Start of DOCUMENT EXCERPT

Project Description

Jumbo John, Barr’s

Pattern Description:

The Jumbo John is yet another creation from the vise of the amazing John Barr. I don’t know what this guy takes that makes him so creative, but I want some! The Jumbo was developed for steelhead, both Pacific and the Great Lakes varieties, as well as sea run trout in the southern hemisphere. Lucky for those of us that are landlocked, the Jumbo produces well for regular old trout too. While this fly seems giant when compared to a standard Copper John, it really is just a medium sized stonefly nymph. John ties these in all Black with a Pink bead, Copper/Copper-Brown with an Orange bead and Gold/Black with a gold bead. The Gold version is a dead ringer for the golden stone nymphs here in Colorado. I also found that the jumbo is a great dropper pattern behind a streamer. Tie it on a 2 or 3X dropper about eighteen inches behind your favorite streamer and fish away. Oftentimes, fish will chase the streamer only to turn off at the last second. This is your cue to stop the retrieve and let the Jumbo dead drift for a second or two. The drift is usually interrupted with a chomp! Tie a few up and see what you think… Variety: It never hurts.

End of DOCUMENT EXCERPT

In the Jumbo John pattern description, which fish was the fly developed for?

Start of PROVIDED MATERIAL

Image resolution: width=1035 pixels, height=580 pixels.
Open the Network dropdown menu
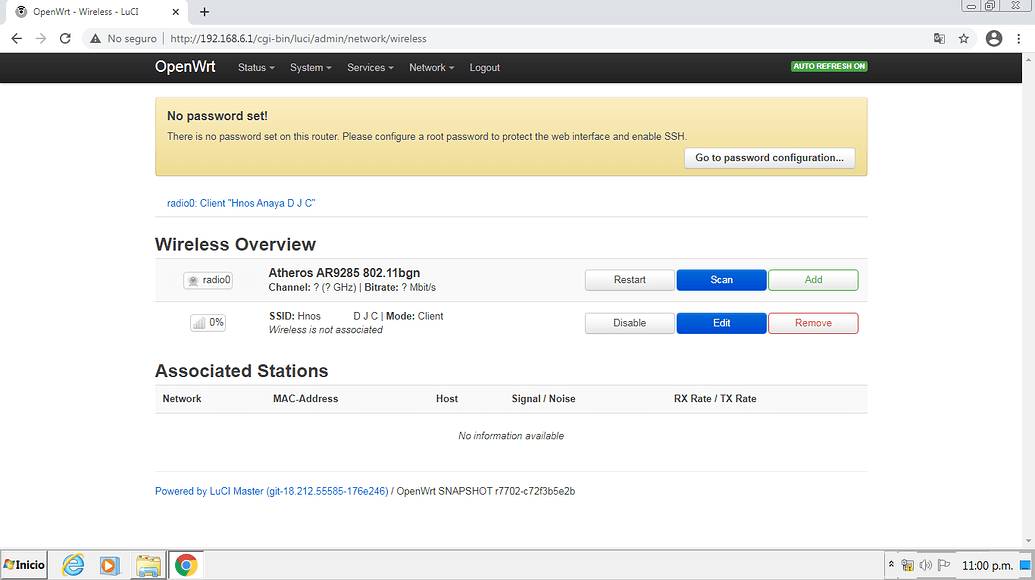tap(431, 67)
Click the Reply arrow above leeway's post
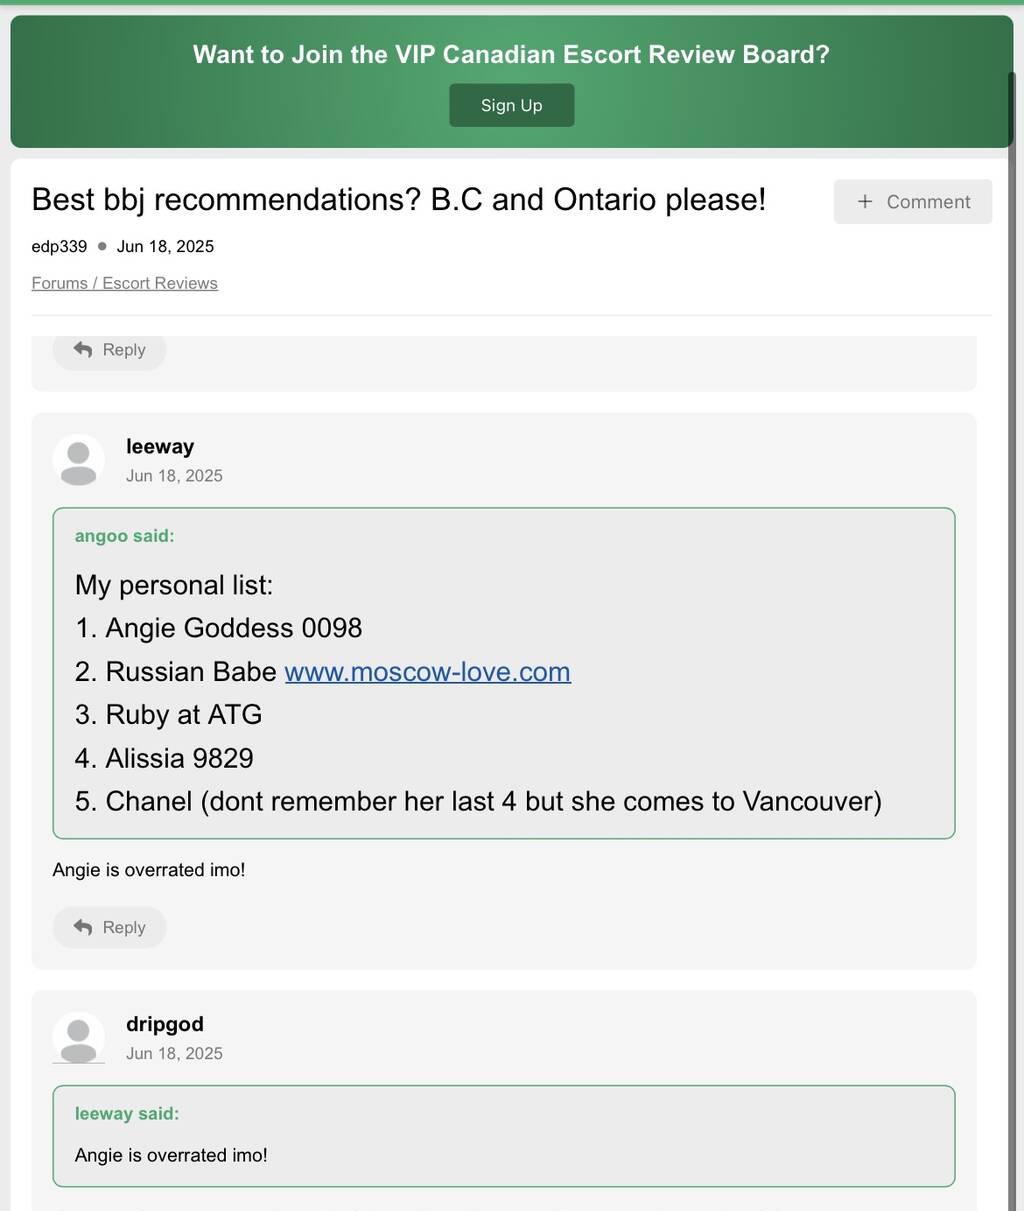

End of PROVIDED MATERIAL

■ **OUTPUT FOR THIS TASK**
Steelhead, both Pacific and Great Lakes, and sea run trout in the southern hemisphere.